§ **EXERCISE INSTRUCTIONS**
Go line by line through the records below. Copy whichever lines contain the string "resolution".
RECORDS: Begin
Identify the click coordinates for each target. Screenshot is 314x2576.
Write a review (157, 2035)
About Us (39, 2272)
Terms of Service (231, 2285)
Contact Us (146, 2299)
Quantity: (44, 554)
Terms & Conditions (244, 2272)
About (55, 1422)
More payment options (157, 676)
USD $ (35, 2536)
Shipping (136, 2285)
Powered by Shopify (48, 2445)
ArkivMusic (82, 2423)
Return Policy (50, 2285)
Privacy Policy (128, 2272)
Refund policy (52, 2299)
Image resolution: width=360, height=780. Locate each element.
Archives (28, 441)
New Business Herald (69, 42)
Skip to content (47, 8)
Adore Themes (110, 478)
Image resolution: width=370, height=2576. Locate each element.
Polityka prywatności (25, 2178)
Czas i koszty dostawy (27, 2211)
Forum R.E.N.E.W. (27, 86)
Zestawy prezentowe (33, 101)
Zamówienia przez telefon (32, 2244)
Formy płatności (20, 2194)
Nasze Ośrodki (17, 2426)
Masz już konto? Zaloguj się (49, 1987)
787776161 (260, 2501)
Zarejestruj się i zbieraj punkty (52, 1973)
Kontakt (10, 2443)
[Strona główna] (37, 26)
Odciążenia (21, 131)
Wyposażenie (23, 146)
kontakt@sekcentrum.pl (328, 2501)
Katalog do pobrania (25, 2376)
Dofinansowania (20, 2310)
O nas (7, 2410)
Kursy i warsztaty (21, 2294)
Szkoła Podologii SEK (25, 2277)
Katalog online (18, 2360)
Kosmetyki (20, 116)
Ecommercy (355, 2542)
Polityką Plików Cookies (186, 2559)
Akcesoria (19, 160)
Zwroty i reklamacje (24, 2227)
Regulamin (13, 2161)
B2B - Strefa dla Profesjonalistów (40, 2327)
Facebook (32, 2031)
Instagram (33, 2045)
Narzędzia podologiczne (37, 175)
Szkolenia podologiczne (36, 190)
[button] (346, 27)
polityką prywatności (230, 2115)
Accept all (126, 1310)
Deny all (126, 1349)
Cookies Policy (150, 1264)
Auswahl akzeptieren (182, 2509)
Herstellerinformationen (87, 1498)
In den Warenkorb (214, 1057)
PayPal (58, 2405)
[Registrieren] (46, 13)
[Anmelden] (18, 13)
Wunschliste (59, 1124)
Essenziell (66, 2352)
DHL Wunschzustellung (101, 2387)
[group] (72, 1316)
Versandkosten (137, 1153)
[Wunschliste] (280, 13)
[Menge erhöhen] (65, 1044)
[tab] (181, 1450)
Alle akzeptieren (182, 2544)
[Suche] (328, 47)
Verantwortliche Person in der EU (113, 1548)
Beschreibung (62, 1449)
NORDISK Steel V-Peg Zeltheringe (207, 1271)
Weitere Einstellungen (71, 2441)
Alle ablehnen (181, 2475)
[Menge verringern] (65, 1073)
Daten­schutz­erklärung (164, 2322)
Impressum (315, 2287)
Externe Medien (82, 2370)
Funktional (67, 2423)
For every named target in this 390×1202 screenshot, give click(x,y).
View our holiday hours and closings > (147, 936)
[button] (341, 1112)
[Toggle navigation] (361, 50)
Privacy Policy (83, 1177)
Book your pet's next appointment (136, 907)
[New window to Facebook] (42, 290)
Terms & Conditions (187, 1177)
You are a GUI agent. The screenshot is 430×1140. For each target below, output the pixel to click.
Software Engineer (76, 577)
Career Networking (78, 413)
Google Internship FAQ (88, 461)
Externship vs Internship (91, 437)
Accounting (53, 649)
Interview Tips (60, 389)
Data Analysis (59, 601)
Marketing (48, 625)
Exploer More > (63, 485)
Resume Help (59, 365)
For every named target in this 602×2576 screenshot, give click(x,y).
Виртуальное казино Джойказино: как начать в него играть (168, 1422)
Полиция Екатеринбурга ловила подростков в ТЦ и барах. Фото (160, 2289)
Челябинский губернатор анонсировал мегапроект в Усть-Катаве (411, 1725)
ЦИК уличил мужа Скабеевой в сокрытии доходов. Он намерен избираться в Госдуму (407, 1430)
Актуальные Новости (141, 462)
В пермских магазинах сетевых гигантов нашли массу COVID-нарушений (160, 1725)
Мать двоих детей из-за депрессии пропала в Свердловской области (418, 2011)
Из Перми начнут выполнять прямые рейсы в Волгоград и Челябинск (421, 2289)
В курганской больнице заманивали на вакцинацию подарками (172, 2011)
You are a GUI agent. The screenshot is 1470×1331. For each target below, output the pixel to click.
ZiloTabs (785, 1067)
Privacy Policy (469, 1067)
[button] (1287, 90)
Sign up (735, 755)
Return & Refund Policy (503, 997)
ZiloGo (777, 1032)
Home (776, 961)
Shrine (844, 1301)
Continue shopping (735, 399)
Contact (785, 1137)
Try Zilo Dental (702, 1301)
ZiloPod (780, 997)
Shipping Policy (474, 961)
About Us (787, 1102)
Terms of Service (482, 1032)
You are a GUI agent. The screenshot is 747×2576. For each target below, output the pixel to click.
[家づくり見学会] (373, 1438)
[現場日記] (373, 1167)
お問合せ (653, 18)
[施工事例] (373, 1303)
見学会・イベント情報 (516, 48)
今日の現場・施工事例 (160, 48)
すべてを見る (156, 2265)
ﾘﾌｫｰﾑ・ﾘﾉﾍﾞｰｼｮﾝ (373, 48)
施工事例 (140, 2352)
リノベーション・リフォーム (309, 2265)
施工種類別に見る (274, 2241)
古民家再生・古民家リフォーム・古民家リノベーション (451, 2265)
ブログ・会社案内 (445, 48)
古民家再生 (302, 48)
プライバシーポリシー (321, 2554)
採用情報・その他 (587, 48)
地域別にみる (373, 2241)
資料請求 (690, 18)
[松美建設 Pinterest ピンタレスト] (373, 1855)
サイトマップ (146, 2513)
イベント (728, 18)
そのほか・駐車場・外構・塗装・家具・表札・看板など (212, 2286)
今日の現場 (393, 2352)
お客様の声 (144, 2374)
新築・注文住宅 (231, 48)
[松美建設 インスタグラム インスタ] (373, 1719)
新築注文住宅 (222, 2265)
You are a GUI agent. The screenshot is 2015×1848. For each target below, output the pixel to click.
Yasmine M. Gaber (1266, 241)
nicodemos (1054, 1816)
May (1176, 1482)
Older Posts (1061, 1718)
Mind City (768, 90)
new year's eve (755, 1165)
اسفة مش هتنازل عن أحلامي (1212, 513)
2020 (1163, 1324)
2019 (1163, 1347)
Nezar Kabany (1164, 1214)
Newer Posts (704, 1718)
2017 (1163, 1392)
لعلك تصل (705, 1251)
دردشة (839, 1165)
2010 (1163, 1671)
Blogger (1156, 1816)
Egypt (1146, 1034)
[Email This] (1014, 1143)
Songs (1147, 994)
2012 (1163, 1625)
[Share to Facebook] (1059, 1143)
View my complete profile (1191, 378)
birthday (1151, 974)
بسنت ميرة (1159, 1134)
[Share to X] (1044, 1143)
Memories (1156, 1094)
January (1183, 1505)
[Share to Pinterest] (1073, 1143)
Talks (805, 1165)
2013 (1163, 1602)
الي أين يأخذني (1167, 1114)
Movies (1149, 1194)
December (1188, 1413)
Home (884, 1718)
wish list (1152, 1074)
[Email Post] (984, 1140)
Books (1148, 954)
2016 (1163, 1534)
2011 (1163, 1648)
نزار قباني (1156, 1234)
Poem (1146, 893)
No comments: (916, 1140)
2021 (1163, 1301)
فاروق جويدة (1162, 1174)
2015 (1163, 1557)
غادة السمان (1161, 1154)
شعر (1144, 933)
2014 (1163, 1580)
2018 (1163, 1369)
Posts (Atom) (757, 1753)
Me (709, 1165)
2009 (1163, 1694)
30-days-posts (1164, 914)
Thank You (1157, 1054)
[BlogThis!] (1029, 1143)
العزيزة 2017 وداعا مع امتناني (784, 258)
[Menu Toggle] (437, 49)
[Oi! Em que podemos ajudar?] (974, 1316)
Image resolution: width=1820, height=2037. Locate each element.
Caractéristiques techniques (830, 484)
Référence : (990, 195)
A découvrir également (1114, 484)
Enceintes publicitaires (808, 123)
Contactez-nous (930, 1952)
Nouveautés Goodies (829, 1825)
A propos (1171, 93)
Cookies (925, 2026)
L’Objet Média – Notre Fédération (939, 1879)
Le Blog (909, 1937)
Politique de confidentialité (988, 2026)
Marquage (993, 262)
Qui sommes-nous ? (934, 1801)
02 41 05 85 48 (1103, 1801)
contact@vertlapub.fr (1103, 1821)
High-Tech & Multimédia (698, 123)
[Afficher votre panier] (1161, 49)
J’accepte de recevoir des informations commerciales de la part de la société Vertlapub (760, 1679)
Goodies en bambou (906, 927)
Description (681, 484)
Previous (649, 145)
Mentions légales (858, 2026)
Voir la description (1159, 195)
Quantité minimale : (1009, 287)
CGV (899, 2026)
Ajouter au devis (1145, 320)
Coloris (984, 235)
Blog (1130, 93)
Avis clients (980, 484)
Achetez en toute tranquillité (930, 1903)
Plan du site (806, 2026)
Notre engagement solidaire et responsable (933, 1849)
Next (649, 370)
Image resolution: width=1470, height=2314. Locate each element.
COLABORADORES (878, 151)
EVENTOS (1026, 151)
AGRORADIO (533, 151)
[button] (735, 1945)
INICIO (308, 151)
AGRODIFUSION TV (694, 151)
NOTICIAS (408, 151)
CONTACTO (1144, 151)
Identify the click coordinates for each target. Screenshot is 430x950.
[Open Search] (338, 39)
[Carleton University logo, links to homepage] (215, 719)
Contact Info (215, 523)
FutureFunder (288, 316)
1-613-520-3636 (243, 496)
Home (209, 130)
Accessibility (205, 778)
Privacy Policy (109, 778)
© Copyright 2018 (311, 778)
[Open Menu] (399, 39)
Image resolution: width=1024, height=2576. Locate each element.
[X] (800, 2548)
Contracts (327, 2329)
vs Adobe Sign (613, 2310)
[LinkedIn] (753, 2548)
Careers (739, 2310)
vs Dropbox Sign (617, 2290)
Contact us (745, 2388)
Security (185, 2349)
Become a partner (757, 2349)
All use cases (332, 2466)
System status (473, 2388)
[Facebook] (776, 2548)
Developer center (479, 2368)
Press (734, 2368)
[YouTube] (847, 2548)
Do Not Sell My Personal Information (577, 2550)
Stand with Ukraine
RECORDS: End
§ **ANSWER FOR THIS EXERCISE**
Image resolution: width=360, height=780. Locate each element.
Image resolution: width=370, height=2576. Locate each element.
Image resolution: width=1820, height=2037. Locate each element.
Image resolution: width=1470, height=2314. Locate each element.
Image resolution: width=1024, height=2576. Locate each element.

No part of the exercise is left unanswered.